**TASK INSTRUCTIONS:**
According to the article on Orlebar Brown's franchising, how much money did the company raise from the private-equity firm Piper in August 2013?

Orlebar Brown has used franchising to expand its global footprint, gaining a first-to-market advantage in important geographies without expending capital on directly operated retail locations.
Orlebar Brown Autumn/Winter 2015 | Source: Orlebar Brown
By
  • Robin Mellery-Pratt

LONDON, United Kingdom — When swimwear specialist turned lifestyle brand Orlebar Brown decided to expand its retail footprint beyond the US and Europe, it didn't plan an expensive rollout of directly operated stores. Instead, the company turned to franchising.

In August 2013, Orlebar Brown raised £8 million ($12.4 million) from private-equity firm Piper in exchange for a significant minority stake; capital that will support the expansion of the brand’s directly operated store network in the UK, the US and Northern Europe. But for more far-flung geographies, including Australia, Mexico, Singapore and China, chief executive Paul Donoghue and founder Adam Brown sought an alternative strategy that would allow the brand to enter several new markets quickly and cost-efficiently.

Orlebar Brown initially found traction with fashionable “tailored swimwear” that consumers could wear from the pool to lunch. To date, the company has sold 25,000 pairs of its classic navy blue mid-length shorts (£145). “The product that Adam [Brown] created has a relatively unique proposition,” says Donoghue. “It’s important that we’re able to get meaningful global distribution in a relatively short amount of time to retain a first mover advantage or a first to market proposition. That’s why franchising is attractive to us.”

Under franchising agreements, an external partner pays for the rights to use valuable branded assets to build a business, paying a percentage of sales revenue to the owner of the brand in return. The franchisee is effectively a wholesale partner, often buying product at costs lower than wholesale. For a brand, this makes franchising a slimmer margin channel than directly operated retail or even wholesale. But, critically, the franchisee bears the set-up costs of stores.

Franchising will allow us to accelerate expansion over the next couple of years with greater operational efficiency.

**DATA RECORDS:**

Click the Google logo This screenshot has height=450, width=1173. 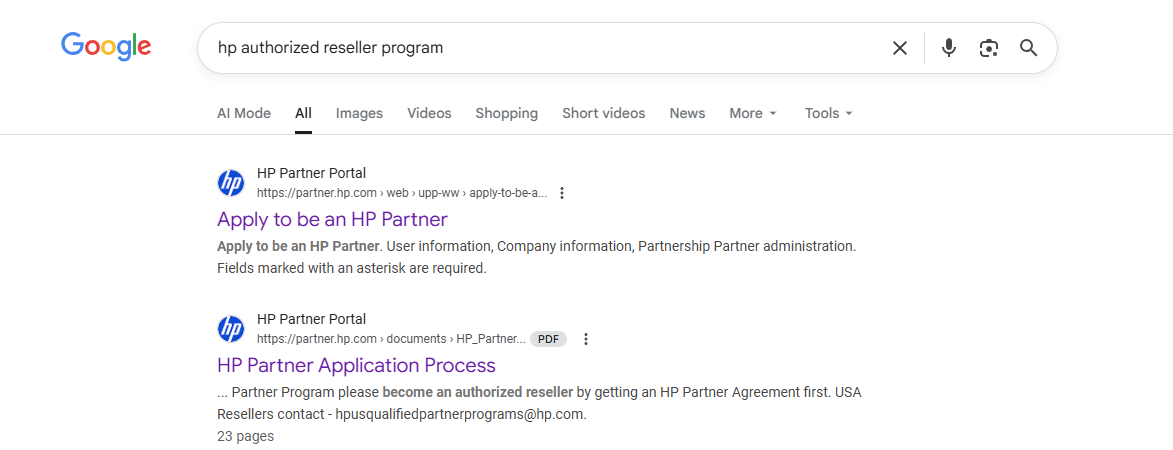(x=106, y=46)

---

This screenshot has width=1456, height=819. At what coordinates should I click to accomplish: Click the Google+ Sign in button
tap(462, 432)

**THE OUTPUT:**
£8 million ($12.4 million).